Malgré ces nuances, certains sites continuent de nous interpeller fortement. Comment ne pas être saisi par la majesté des alignements de Carnac ? Ces milliers de menhirs dressés il y a près de 7000 ans semblent dessiner des lignes pointant vers l’horizon, invitant à chercher des correspondances célestes (Découvrez les sites mégalithiques de Carnac). Des chercheurs comme Howard Crowhurst vont même jusqu’à proposer des liens géométriques et astronomiques entre Carnac et les sites égyptiens, basés sur des axes cardinaux et des angles précis (Menhirs et pyramides s’unissent au Solstice d’été). Une hypothèse audacieuse, certes, mais qui stimule la réflexion !

Ailleurs en Europe, d’autres sites intriguent. En Belgique, le site de Wéris (Wéris : dolmens et menhirs en Calestienne) présente des alignements potentiellement significatifs. La Pierre Haina, par exemple, semble marquer le coucher du soleil aux équinoxes vue depuis le dolmen principal, et le lever du soleil au solstice d’hiver depuis les menhirs d’Oppagne. La Maison des Mégalithes de Wéris propose même des balades explorant ces liens entre légendes, paysage et archéoastronomie. Ces orientations, associées à une certaine « religion » ou spiritualité des mégalithes (La religion des mégalithes à Wéris – Soirmag), suggèrent une intégration profonde des cycles célestes dans la vie et les croyances de ces populations.

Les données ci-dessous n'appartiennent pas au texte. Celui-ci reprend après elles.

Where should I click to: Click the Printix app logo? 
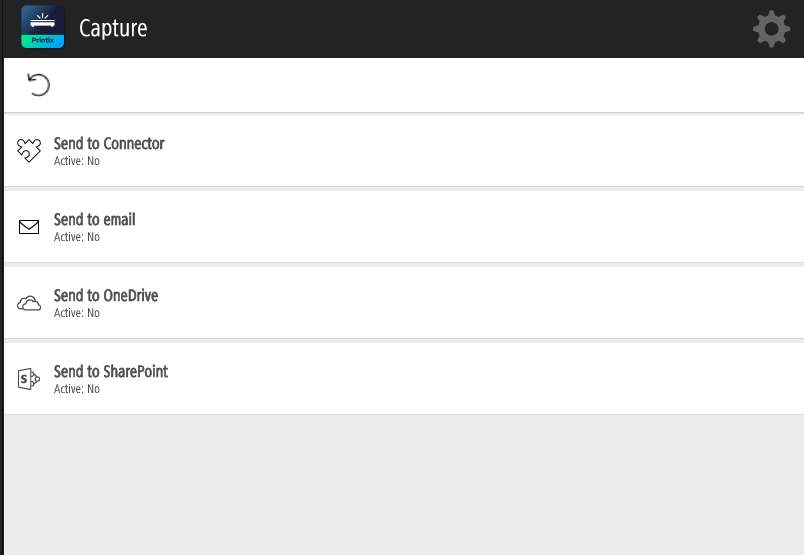click(43, 27)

Pourquoi scruter les étoiles depuis la terre ?

Mais alors, si tous les mégalithes ne sont pas des observatoires au sens strict, pourquoi tant d’entre eux semblent-ils néanmoins dialoguer avec le ciel ? Les fonctions étaient sans doute multiples et variaient selon les régions et les époques. Marquer les saisons pour l’agriculture est une hypothèse plausible et pragmatique. Organiser des rituels collectifs lors de moments astronomiques clés (solstices, équinoxes) en est une autre, renforçant la cohésion sociale et le lien avec le sacré. L’astronomie, comme l’a rappelé Yaël Nazé lors d’une conférence de la Société Astronomique de France (CR conf SAF Y Nazé archéoastronomie 15 mai 2024), a toujours eu cette double facette : scientifique pour comprendre le monde, et mythologique pour lui donner du sens. Les mégalithes pourraient être l’expression monumentale de cette dualité, ancrant les croyances et les savoirs dans le paysage, reliant le monde des vivants, celui des morts (beaucoup sont des sépultures) et le cosmos.

Un dialogue de pierre et d’étoiles qui perdure

Ce qui est certain, c’est que le phénomène mégalithique est d’une richesse et d’une diversité incroyables, s’étendant sur des millénaires et des continents (Les mégalithes dans le Monde – Hominides). Réduire ces monuments à une seule fonction, qu’elle soit astronomique ou autre, serait sans doute une erreur. Ils sont le reflet de sociétés complexes, avec leurs savoirs, leurs croyances, leur manière unique d’habiter le monde et de se penser dans l’univers. L’étude de leur lien potentiel avec l’astronomie, même si elle doit rester prudente et critique face aux interprétations hâtives, nous ouvre une fenêtre fascinante sur la pensée de nos lointains ancêtres. Elle nous rappelle que la contemplation du ciel étoilé est une aspiration humaine fondamentale et intemporelle. En visitant ces sites, en participant aux observations organisées par des passionnés, nous ne faisons pas que regarder des vieilles pierres ; nous renouons un dialogue silencieux, entamé il y a des milliers d’années, entre la Terre et les étoiles.